= About this exercise =
Please summarize the article on military equipment theft in two sentences.

= Passage shown =
-- -- --

Lawmakers ask Pentagon for answers on military equipment theft
Three Democratic House members sent a letter to Pentagon officials this week asking what is being done to prevent theft of military equipment. At least 1,900 military firearms were reportedly stolen from 2010 to 2019, with some having been used in violent crimes.
The report by the Associated Press back in June details how U.S. military equipment, ranging from pistols to machine guns, is stolen or lost across the world. For example, one Navy SEAL lost his pistol in a bar fight in Lebanon. But there is plenty of deadly equipment that is surfacing here in the United States — a box of armor-piercing grenades was recovered in an Atlanta backyard after it was stolen from an Army training in Philadelphia. Stolen guns have also wound up in robberies and the homes of gang members.
Democrats Jamie Raskin (Md.), Stephen Lynch (Mass.), and Robin Kelly (Ill.) want answers. “Given the epidemic of gun violence spreading across the United States, which has claimed more than 35,000 lives so far this year, we appreciate that Pentagon leadership is committed to addressing this challenge,” they say In their letter. But, they add, “we are concerned that DOD has seemingly not yet developed a coherent strategy to improve its ability to account for military weapons and equipment.”
The Pentagon has so far resisted providing explanations on how military equipment gets stolen.
In February, ten pounds of C4 plastic explosives vanished at Twentynine Palms Marine Corps Base in Southern California. Even though the explosives were recovered in June, the military offered no explanation. The equipment may have just been lost, but other cases show servicemembers are profiting on gun trafficking. Indeed two years ago,a soldier at Fort Bragg stole over $2 million in equipment. The former Special Forces soldier was sentenced for 25 months in jail and a $250,000 fine.
Seeing that the military is reluctant to acknowledge the amount of equipment stolen, the AP built its own database which found that the number of weapons disappeared has been undercounted. While talking to AP, Brig. Gen. Duane Miller (one of the top Army law enforcement officials) initially understated the number of missing guns by several hundreds. Guns also often vanish without a paper trail, making it impossible to register and investigate such disappearances.
Aside from the possible impact on gun violence on American streets, the AP report is indicative of a larger trend of the Pentagon’s reluctance to be held accountable. Indeed, Congress had to force a financial audit on the Defense Department and it has never passed, largely because auditors couldn’t get enough records to make an assessment.
Audits found mishaps like accidentally sending nuclear nose cones to Taiwan. They also found money laundering tactics aimed at keeping unspent money within the Pentagon instead of returning them to the Treasury Department — a move that veteran Pentagon staffers say is unconstitutional.

-- -- --

= Provided records =
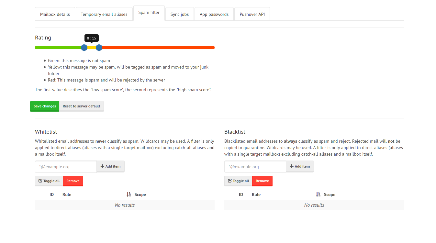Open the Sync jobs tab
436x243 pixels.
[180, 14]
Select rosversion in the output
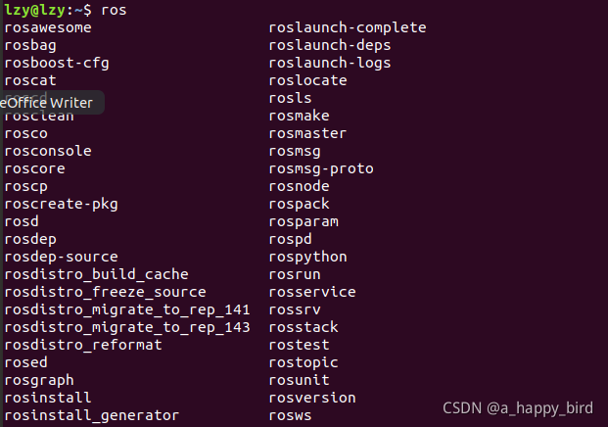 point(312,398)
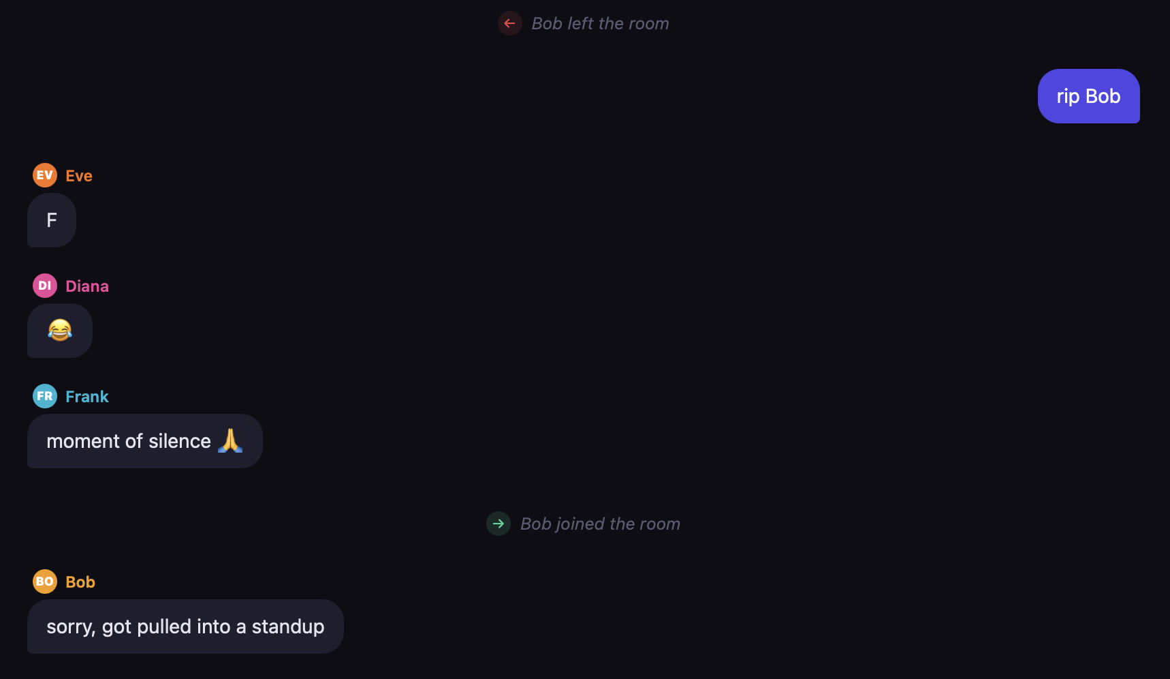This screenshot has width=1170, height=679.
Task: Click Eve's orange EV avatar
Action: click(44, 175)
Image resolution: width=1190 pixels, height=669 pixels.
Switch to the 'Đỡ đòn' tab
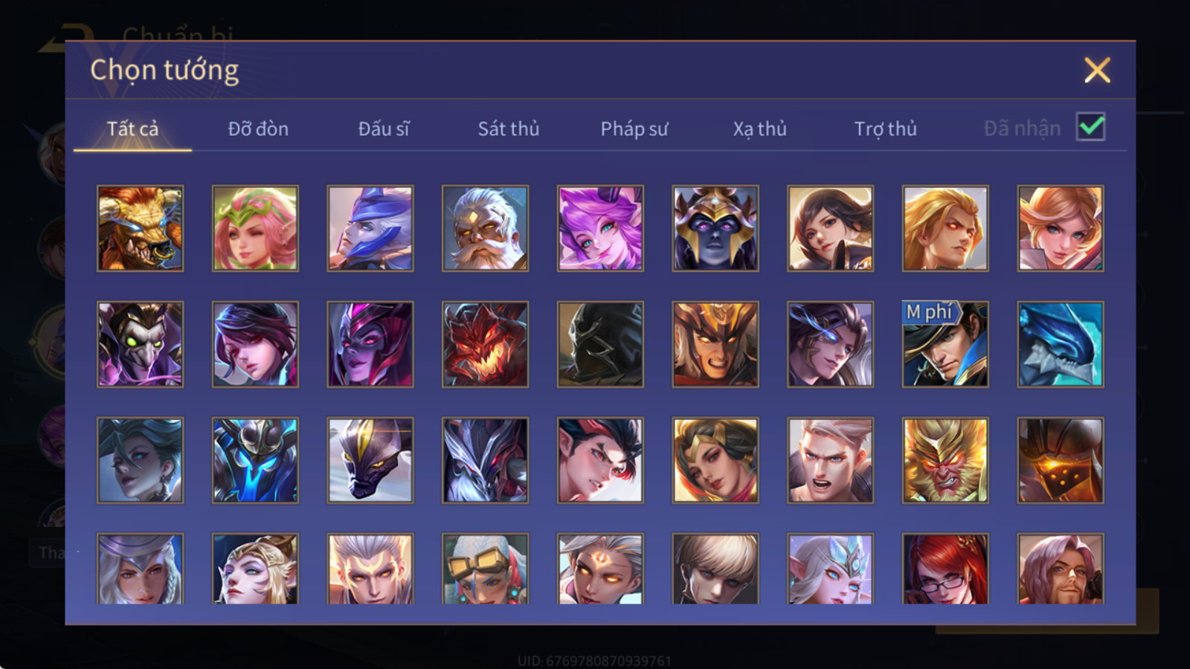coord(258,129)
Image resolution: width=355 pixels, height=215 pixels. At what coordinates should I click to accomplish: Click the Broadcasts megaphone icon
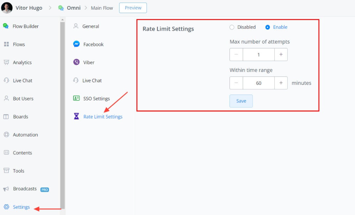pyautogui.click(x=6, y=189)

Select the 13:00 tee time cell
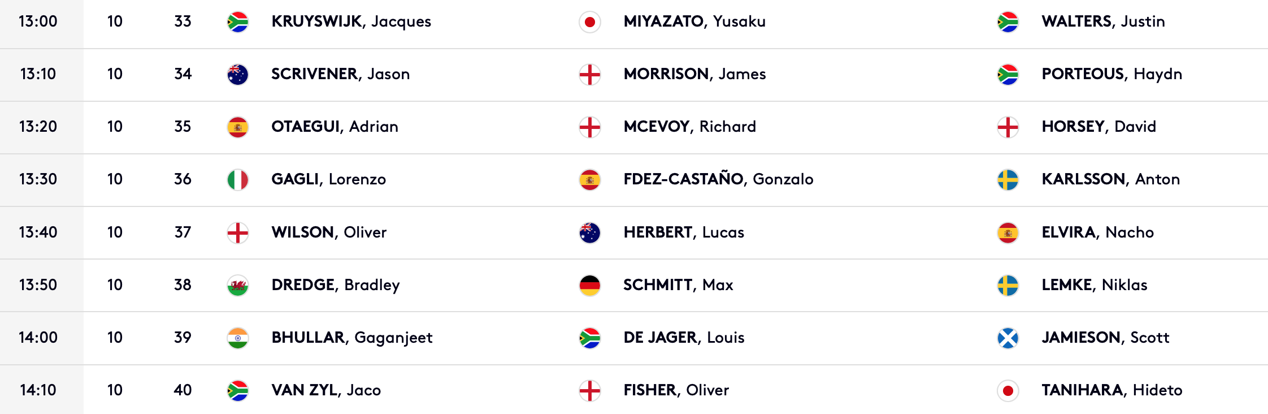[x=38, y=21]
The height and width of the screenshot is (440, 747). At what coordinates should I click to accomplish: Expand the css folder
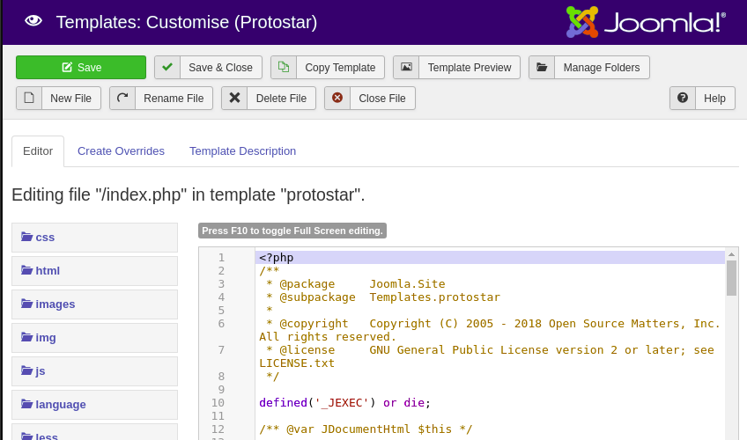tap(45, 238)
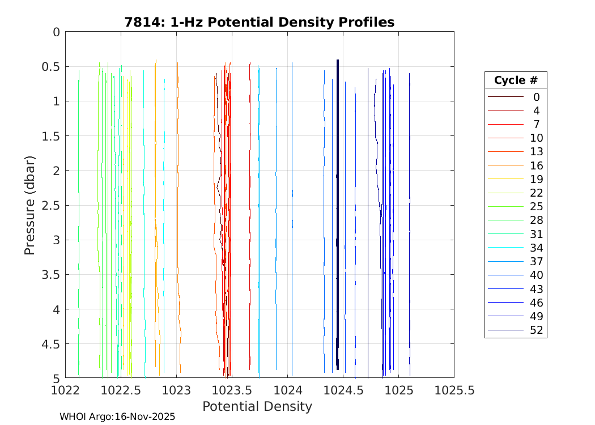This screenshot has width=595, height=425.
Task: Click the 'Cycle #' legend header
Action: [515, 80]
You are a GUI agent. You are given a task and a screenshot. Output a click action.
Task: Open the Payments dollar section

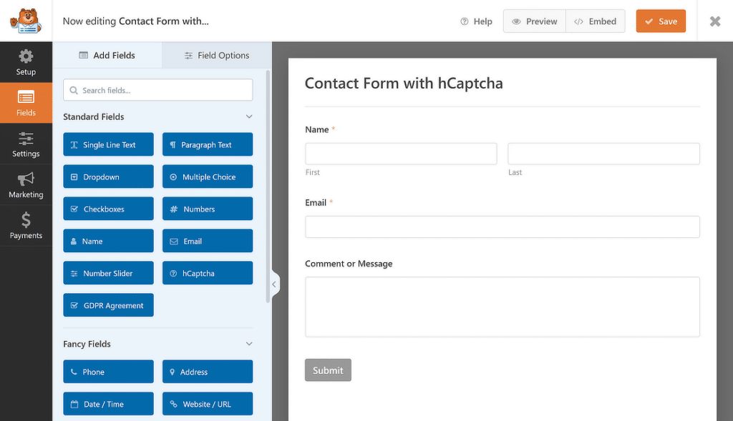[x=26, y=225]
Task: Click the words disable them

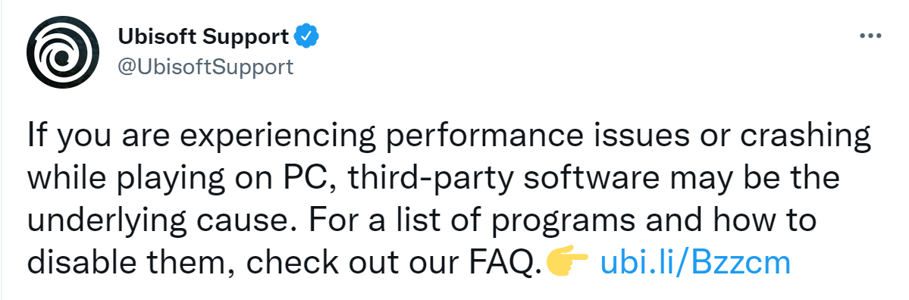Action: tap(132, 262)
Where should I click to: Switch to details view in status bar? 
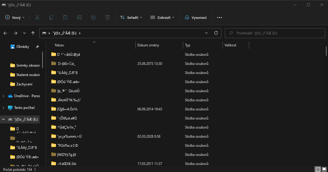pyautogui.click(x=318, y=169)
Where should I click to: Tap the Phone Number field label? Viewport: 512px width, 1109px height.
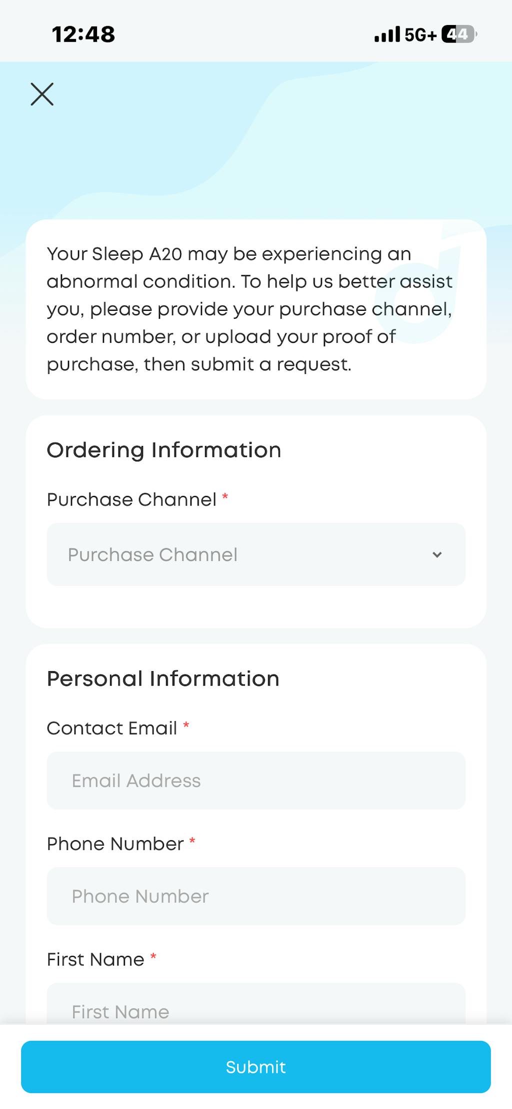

-- -- --

= Output for this task =
Three Democratic House members have asked Pentagon officials what is being done to prevent theft of military equipment; at least 1,900 military firearms were reportedly stolen from 2010 to 2019, and some were used in violent crimes. The Pentagon has resisted explaining how such equipment gets stolen, an Associated Press database found that missing weapons have been undercounted, and the article presents this as part of a wider Pentagon reluctance to be held accountable, seen in a financial audit the Defense Department has never passed.